# I think risperidone is making me worse help!



## Jayden (Feb 9, 2011)

Hey guys,

Have any of you used risperidone? I've taken it three nights in a row and I think it is making me worse. I feel more out of it, I feel more depressed.

Im not taking it tonight. I have a date tomorrow and I dont want to feel like shit then.


----------



## Guest (May 13, 2011)

my GP prescribed me it at first and it made me feel alot worse, my psychiatrist later said that everyone he's prescribed it for that had dp/dr made them worse too. went on to say that there might be a connection not sure tho.


----------



## Jayden (Feb 9, 2011)

Auldie said:


> my GP prescribed me it at first and it made me feel alot worse, my psychiatrist later said that everyone he's prescribed it for that had dp/dr made them worse too. went on to say that there might be a connection not sure tho.


Did you continue taking it?? I am suppose to be going out for drinks later but I am almost willing not to drink and take a clonazepam right now to calm me down. I really dont like this feeling. I feel more out of it, sort of depressed, and very anxious and freaked out kinda feeling.


----------



## Guest (May 14, 2011)

no i stopped taking it after a few days, i couldnt handle it anymore. whats your dose?


----------



## Jayden (Feb 9, 2011)

Auldie said:


> no i stopped taking it after a few days, i couldnt handle it anymore. whats your dose?


Its very little, only 0.125 mg (its 0.25 mg and only suppose to take half). But I just took a clonazepam like 5 min ago, trying to calm myself down, this is ridiculous.

hopefully I can still have a couple drinks later??


----------



## Jayden (Feb 9, 2011)

When you stopped taking it did you get a little better, or like back to where you were before taking it? or did you permanetly stay worse?


----------



## Brando2600 (Apr 22, 2010)

I was feeling great on risperidone, took it for maybe 5 months and had to switch recently because my prolactin levels were too high. But it worked great for me.


----------



## Jayden (Feb 9, 2011)

Brando2600 said:


> I was feeling great on risperidone, took it for maybe 5 months and had to switch recently because my prolactin levels were too high. But it worked great for me.


Your lucky, I felt like shit


----------



## Guest (May 14, 2011)

Jayd said:


> When you stopped taking it did you get a little better, or like back to where you were before taking it? or did you permanetly stay worse?


i went back to normal.


----------



## Visual (Oct 13, 2010)

Jayd said:


> Hey guys,
> 
> Have any of you used risperidone? I've taken it three nights in a row and I think it is making me worse. I feel more out of it, I feel more depressed.
> 
> Im not taking it tonight. I have a date tomorrow and I dont want to feel like shit then.


While I don't usually think that anti-psychotics are useful for most people with DP/DR (especially if they have visual problems), it would seem that you need to take it longer to see (give it a fair chance).
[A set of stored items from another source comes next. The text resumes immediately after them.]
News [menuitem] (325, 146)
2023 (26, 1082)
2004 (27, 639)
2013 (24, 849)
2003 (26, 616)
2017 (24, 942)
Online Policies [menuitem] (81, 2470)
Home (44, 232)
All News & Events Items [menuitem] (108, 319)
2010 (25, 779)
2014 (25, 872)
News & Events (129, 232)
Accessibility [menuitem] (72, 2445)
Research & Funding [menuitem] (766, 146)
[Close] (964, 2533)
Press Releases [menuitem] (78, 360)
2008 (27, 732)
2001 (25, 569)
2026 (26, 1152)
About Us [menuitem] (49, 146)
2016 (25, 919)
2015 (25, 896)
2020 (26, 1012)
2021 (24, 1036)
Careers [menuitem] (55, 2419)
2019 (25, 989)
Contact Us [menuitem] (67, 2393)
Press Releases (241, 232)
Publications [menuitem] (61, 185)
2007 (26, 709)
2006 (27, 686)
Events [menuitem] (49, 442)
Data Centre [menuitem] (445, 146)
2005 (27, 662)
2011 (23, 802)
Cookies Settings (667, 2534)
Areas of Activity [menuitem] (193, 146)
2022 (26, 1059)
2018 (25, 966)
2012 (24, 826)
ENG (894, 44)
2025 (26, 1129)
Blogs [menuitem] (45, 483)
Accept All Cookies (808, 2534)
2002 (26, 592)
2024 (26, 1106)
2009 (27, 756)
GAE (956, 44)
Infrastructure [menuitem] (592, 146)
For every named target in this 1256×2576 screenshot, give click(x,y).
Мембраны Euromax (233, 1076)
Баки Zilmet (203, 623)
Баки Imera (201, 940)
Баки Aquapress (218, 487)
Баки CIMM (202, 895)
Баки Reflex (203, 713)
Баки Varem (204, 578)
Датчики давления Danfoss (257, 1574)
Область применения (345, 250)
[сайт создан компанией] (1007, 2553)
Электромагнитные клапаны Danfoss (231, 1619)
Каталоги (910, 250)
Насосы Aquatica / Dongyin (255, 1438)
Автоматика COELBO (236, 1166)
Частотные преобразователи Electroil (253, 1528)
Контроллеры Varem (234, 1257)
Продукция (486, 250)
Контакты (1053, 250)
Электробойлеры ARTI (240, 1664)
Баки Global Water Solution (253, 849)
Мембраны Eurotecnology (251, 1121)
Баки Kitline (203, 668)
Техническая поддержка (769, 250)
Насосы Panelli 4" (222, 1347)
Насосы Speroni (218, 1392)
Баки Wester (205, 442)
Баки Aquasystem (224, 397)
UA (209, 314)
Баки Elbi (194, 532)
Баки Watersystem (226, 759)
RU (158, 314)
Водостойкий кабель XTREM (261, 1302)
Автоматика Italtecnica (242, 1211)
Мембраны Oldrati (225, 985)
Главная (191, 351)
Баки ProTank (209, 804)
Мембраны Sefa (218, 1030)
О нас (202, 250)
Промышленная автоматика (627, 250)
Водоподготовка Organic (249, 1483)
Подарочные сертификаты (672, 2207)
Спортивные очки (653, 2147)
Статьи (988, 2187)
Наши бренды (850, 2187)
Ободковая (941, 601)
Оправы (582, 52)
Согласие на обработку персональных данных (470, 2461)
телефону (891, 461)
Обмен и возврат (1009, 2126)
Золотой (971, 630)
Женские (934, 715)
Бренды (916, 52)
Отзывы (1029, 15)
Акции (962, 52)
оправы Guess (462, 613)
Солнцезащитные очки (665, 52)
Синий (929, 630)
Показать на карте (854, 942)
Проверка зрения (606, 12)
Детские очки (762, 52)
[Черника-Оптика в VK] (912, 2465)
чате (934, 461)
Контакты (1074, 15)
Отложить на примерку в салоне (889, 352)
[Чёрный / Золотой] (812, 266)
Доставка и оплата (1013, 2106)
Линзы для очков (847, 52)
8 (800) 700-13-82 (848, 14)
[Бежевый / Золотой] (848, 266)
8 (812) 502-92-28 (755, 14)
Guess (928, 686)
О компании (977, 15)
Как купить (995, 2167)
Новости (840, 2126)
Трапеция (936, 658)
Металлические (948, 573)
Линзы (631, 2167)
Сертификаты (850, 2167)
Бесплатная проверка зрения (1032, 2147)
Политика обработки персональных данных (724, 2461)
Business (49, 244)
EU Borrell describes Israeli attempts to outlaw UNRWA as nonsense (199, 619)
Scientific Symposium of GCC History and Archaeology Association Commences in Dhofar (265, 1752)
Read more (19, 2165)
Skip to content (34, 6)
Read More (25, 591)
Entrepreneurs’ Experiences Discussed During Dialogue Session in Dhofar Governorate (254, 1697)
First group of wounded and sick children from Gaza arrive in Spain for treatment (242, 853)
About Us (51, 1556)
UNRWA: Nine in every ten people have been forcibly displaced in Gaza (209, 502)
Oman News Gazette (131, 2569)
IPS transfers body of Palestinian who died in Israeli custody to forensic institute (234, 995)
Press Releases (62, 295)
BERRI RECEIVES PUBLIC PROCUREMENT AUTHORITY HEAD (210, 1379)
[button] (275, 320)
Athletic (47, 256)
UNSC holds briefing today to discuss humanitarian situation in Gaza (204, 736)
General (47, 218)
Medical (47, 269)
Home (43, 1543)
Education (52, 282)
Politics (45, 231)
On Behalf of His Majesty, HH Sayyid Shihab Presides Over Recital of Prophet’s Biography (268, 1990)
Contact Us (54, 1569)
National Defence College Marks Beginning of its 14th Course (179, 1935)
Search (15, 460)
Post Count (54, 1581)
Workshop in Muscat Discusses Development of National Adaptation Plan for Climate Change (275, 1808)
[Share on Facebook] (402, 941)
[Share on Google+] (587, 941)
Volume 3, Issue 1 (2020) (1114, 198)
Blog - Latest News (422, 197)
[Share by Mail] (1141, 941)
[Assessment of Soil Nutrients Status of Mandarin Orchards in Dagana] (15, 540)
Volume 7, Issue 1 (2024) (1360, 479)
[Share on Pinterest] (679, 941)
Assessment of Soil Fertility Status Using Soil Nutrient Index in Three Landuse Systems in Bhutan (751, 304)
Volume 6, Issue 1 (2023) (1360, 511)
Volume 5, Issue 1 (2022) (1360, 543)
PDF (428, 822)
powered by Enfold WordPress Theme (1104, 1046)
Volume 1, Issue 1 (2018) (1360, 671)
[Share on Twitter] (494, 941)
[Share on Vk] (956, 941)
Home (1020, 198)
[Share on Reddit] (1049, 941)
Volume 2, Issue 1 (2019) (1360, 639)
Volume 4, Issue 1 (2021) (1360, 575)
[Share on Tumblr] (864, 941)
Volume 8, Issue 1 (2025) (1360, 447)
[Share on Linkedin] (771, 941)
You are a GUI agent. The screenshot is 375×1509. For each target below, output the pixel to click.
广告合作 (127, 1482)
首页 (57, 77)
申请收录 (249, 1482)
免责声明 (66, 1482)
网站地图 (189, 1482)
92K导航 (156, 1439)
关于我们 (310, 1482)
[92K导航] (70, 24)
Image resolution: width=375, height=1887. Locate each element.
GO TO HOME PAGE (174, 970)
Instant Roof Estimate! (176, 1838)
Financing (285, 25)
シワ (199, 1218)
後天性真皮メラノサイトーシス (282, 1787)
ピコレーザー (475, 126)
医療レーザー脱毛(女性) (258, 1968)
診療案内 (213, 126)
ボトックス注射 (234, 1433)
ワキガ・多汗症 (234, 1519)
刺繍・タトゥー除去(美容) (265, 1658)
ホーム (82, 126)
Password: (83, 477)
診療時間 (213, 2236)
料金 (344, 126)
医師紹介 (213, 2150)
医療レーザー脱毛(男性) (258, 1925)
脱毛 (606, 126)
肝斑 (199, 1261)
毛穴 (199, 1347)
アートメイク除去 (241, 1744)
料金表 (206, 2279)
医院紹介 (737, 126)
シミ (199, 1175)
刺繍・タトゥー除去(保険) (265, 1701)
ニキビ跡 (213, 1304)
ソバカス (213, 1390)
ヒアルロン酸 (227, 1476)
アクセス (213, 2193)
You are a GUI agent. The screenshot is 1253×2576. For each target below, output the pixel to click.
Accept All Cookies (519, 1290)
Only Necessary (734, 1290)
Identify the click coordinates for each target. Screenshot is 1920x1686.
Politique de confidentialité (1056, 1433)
Most mood-altering drugs take time to adjust to and evaluate the effectiveness.

Perhaps starting with a lower dose. Also, it is common to need more than one med, using a second to control side-effects of the first - so increasing your benzo might be necessary.

Is this the first anti-psychotic that you have tried?


----------



## Jayden (Feb 9, 2011)

Visual Dude said:


> While I don't usually think that anti-psychotics are useful for most people with DP/DR (especially if they have visual problems), it would seem that you need to take it longer to see (give it a fair chance). Most mood-altering drugs take time to adjust to and evaluate the effectiveness.
> 
> Perhaps starting with a lower dose. Also, it is common to need more than one med, using a second to control side-effects of the first - so increasing your benzo might be necessary.
> 
> Is this the first anti-psychotic that you have tried?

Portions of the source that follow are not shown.